時代と共に形状変化

雛人形

雛人形は、3月3日の行事に必要なアイテムです。桃の節句に雛人形を飾り付けて災いや病気から女の子を守る事を願う行事です。桃の節句は、中国から伝わったお祓いの行事でした。水辺に集まって、手足を水で洗ってから、体を洗う行事でした。水の力により、体を清めて災いや穢れ、病気を洗い流すと信じられていました。日本でも近いことを行って、紙で作った人型人形を用いての儀式がありました。人形で自分の体をなでて、穢れや災いなどを人形に移してから川に流す事をしていました。その人形が時の流れにより、部屋に飾る雛人形へと変化していきました。雛人形も時代によって変化を遂げてきています。最も古いものでは、立雛というものがあります。最も古いタイプの雛人形で、紙で作られた人形です。雛人形の原型とも言われています。その他では、室町雛があります。座っているタイプの雛人形です。座ってる形式の雛人形の中では最古とされています。現在では、室町雛は現存していませんが、江戸時代の書物や絵に登場しています。

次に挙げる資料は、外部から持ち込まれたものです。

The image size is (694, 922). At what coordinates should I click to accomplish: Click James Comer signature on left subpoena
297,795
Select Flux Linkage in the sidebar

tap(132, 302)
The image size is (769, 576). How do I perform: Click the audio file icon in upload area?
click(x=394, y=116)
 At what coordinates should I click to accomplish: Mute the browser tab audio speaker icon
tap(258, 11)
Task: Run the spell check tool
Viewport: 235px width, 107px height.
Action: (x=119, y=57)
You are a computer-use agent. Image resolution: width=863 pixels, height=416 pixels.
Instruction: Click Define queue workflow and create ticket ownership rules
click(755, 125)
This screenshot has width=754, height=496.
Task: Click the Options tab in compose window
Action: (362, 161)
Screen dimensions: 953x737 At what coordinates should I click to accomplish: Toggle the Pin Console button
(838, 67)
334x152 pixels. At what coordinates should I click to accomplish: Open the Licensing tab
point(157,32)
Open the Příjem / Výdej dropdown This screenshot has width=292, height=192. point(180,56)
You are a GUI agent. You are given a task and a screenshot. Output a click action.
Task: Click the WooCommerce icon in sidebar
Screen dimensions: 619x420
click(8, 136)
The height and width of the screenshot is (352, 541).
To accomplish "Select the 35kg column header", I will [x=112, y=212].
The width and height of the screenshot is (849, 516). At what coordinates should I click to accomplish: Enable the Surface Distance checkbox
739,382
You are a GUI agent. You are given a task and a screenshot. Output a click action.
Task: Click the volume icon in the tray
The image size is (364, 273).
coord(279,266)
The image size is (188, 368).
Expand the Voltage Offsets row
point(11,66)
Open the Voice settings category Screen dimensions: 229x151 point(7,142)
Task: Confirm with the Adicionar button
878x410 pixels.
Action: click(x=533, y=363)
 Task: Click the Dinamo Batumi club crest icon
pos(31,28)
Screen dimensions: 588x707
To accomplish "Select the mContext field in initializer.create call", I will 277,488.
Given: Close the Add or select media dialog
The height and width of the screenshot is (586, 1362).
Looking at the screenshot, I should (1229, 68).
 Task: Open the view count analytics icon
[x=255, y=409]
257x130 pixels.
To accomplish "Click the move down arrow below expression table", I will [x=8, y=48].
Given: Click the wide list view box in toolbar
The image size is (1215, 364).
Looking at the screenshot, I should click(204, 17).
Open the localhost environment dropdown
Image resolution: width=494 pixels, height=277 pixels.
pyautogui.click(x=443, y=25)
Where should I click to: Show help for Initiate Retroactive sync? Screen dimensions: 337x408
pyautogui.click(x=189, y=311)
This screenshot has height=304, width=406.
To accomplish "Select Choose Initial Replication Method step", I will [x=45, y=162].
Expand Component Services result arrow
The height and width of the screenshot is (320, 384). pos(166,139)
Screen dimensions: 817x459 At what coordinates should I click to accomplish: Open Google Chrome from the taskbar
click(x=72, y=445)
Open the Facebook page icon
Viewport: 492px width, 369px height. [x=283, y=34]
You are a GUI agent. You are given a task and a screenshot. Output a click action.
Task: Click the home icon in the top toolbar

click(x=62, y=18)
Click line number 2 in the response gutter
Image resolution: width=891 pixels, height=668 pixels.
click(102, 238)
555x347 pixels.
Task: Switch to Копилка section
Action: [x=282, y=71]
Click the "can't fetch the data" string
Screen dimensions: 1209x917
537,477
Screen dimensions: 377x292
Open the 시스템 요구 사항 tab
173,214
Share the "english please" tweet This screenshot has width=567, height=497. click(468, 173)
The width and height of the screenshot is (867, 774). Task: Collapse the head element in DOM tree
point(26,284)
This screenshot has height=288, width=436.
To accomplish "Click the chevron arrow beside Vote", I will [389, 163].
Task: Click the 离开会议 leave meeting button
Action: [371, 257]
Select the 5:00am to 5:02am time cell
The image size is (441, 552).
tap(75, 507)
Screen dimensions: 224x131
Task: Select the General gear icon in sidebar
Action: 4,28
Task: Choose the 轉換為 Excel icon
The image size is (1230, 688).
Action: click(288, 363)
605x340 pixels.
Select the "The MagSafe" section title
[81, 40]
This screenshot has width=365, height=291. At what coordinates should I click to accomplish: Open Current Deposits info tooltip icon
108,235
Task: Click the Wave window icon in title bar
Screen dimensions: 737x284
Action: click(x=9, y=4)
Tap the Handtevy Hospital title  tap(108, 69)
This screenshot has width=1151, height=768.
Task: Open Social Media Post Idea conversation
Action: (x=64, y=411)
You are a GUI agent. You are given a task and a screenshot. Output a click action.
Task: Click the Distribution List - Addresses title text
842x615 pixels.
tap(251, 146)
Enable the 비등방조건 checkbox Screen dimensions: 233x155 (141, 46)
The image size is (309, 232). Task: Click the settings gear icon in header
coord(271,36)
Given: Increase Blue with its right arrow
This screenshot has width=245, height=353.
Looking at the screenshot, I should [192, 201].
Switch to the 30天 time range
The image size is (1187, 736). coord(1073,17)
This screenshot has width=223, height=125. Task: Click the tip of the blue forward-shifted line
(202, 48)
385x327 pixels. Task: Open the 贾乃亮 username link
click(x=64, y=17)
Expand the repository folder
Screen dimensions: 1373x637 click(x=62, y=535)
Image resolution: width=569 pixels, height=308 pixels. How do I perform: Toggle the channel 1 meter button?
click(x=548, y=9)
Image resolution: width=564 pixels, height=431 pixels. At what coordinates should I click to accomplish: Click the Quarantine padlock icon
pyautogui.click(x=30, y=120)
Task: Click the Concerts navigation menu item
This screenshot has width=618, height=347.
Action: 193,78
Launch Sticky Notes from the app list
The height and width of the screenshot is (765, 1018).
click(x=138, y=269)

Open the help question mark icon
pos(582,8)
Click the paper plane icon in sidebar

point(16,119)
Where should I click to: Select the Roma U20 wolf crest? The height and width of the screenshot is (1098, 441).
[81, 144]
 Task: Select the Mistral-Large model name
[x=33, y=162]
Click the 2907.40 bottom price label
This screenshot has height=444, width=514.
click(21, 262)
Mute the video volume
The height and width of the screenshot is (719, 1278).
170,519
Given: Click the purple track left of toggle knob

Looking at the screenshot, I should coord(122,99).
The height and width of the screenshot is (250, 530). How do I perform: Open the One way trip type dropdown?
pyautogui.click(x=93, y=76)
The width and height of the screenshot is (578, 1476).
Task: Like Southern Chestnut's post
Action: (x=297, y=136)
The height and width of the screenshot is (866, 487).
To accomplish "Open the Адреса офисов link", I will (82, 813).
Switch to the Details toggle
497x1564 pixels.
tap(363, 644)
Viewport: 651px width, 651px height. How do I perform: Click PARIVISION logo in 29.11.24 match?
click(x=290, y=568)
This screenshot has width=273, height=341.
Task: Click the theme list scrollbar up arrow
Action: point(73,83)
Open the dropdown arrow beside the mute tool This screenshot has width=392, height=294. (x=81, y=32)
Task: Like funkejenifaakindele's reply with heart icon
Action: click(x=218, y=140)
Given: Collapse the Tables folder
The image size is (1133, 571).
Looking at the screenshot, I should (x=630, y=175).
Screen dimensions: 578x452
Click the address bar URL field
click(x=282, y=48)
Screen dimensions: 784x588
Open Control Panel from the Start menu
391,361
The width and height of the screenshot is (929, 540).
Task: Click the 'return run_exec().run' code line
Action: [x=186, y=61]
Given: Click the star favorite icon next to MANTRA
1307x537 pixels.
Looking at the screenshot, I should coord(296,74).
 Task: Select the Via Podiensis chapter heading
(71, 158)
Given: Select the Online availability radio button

現在の雛人形は、古今雛の様式を受け継いでいます。明治時代の雛人形問屋が人形師に作らさせたのが始まりです。目には、玻璃玉や水晶をはめ込んだのも、古今雛が最初です。今までの雛人形より人間に近いものとなり始めていたのです。衣装も、色糸で施されたもので、色彩豊かなものとなっています。雛人形は、時代の移り変わりとともに変化を遂げてきています。変化はしても、桃の節供で願う事は昔と変わらないのです。